Tuesday, February 8, 2011

Please remember to proofread the advertisements


"Let Us Meet Your Needs With
Meet That is Pure"

...reads this botched advertisement from the October 4, 1919, edition of The State Register1 of Laurel, Delaware. (Price 3 cents per copy.)

It's a shame they bungled the play on words with meet/meat. Think somebody got yelled at when the newspaper came out?

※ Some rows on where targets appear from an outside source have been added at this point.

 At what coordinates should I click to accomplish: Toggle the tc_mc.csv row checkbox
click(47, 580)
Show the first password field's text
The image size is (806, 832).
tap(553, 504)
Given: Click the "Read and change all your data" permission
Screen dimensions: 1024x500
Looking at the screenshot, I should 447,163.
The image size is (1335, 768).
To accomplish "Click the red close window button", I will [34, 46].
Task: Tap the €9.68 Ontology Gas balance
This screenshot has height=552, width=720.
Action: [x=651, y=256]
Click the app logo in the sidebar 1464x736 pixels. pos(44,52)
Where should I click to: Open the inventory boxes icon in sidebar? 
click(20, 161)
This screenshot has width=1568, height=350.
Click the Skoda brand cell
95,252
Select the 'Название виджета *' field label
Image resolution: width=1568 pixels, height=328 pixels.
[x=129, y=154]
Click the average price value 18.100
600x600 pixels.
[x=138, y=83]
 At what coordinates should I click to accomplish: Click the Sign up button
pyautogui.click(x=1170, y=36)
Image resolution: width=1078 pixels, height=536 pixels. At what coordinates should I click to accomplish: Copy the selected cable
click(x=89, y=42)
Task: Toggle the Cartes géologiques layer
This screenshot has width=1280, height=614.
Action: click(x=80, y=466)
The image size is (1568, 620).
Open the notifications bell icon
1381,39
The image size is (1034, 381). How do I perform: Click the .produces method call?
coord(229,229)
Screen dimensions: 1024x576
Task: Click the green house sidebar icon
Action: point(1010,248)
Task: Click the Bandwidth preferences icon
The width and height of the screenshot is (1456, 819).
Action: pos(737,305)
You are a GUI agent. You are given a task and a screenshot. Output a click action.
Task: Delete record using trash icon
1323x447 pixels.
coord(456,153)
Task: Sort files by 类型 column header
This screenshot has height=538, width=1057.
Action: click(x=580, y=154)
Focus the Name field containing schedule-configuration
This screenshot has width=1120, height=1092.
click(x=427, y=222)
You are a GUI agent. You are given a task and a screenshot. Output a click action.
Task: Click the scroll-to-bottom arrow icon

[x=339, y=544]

Think that person ever dreamed his or her error would be highlighted on something called "the internet" 91 years later?

I love the portion of the advertisment that reads: "scrapple2 that is eatable."

I couldn't find much more about George C. Spicer's sanitary, government-supervised meat shop.

I do believe, however, that I found some information about Spicer's family tree.

Seems he was born around 1890 and married Eliza Jane Culver around 1913. They had five children: George Irving Spicer, Anna Louise Spicer, Mary Spicer, Edward Spicer and Erma Esther Spicer.

Footnotes

1. According to the Delaware Public Archives on the state's website: "The Laurel Gazette was a weekly newspaper published in Laurel. By 1896 it had combined with the Sussex Countian to form The Sussex Countian and Laurel Gazette. It was renamed The State Register in 1904."

2. My wife has written a lot about scrapple on her blog "Only in York County". Some of those entries:

1 comment:

  1. Thank you so much for sharing those scrapple links of mine! I would argue that few scrapples are "eatable," so I side with the ad!